**Description of the task**
Please rewrite the data from the line containing "This screenshot has" through the end of the data, changing "Mins" to "Minutes" and leaving everything else as it is. Omit the pictures.

**Records shown**
•••

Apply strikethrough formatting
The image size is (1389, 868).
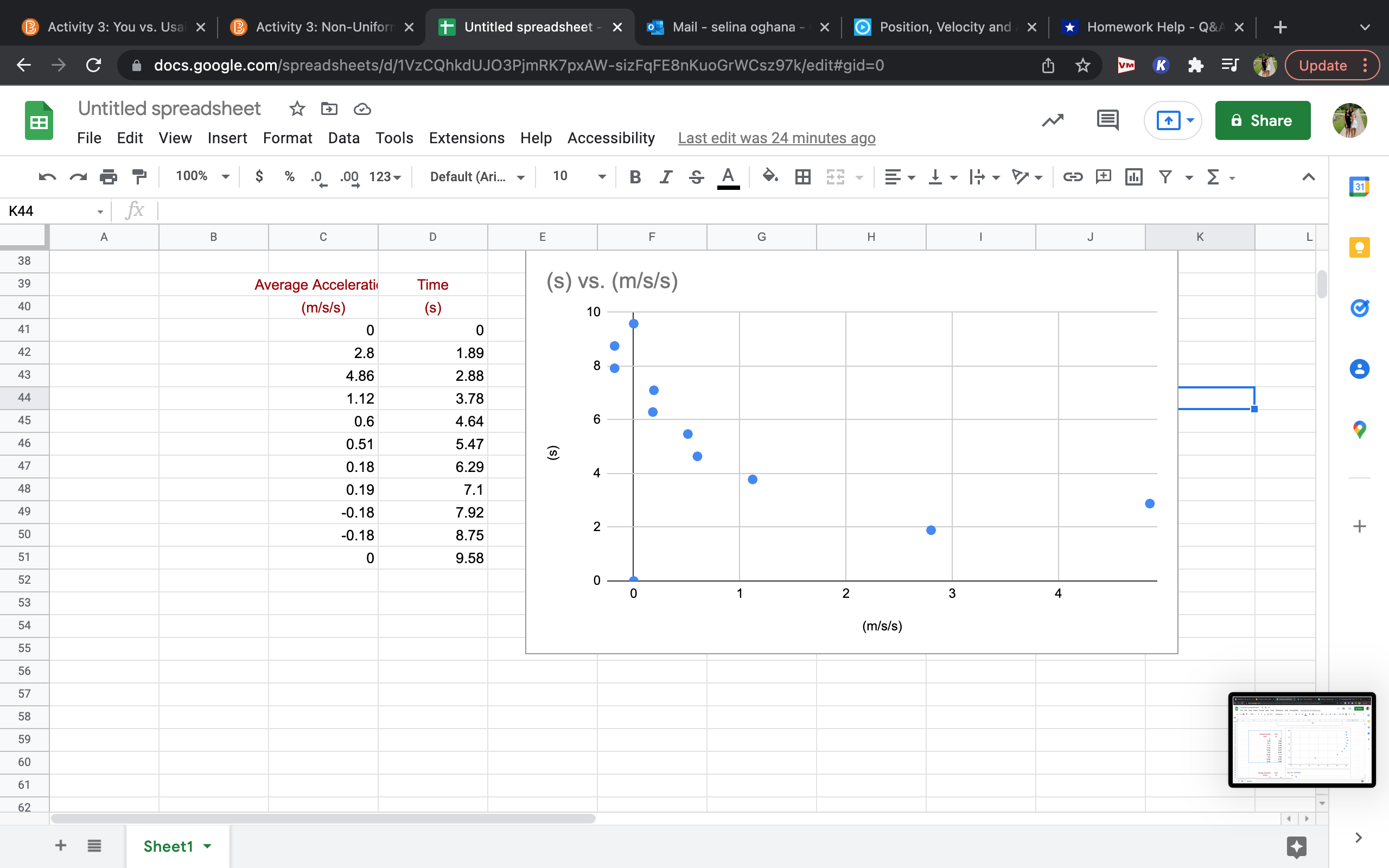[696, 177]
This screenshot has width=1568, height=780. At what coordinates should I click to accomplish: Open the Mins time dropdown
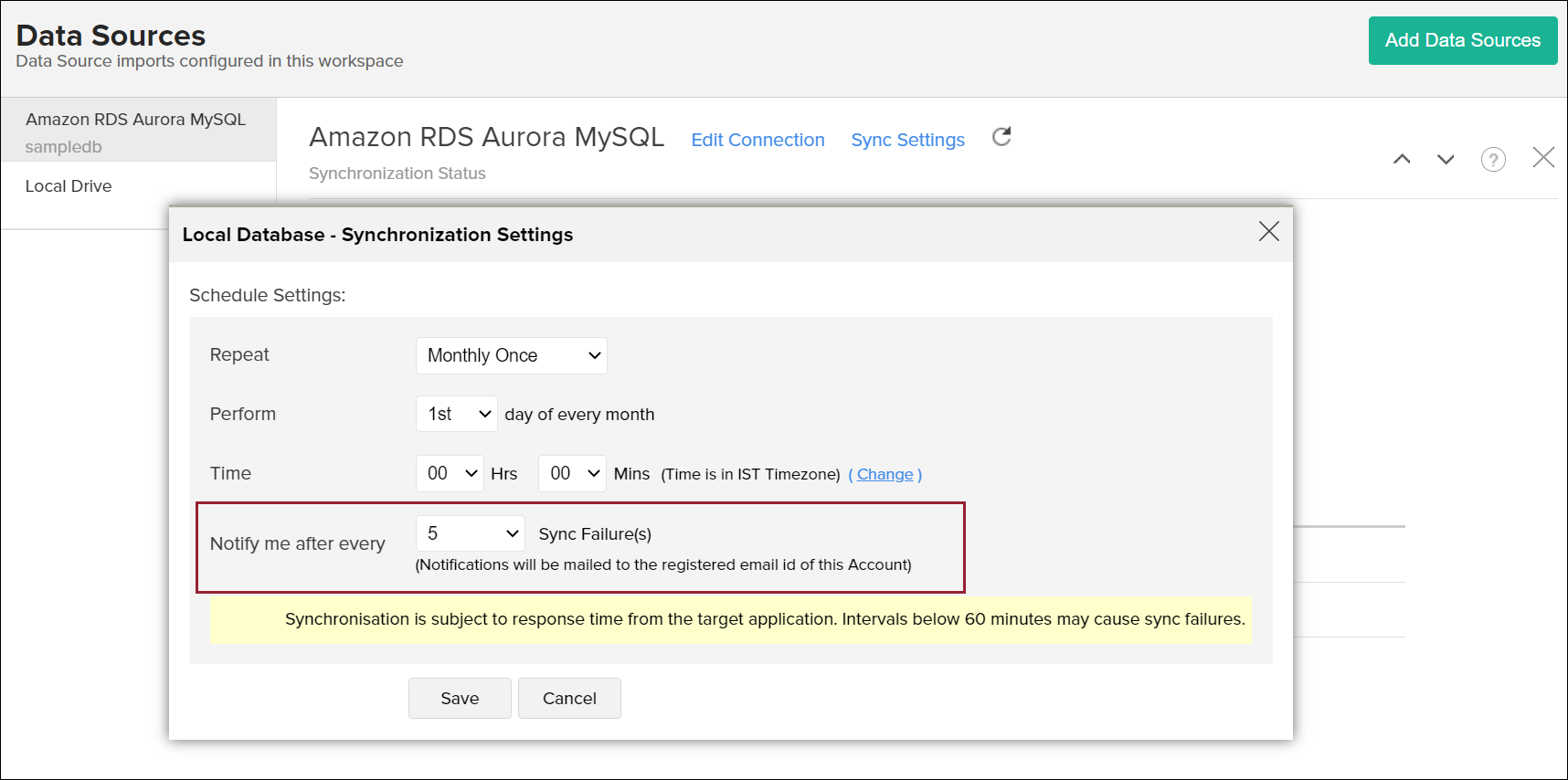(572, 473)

•••

**Solution to the exercise**
This screenshot has width=1568, height=780. At what coordinates should I click to accomplish: Open the Minutes time dropdown
(572, 473)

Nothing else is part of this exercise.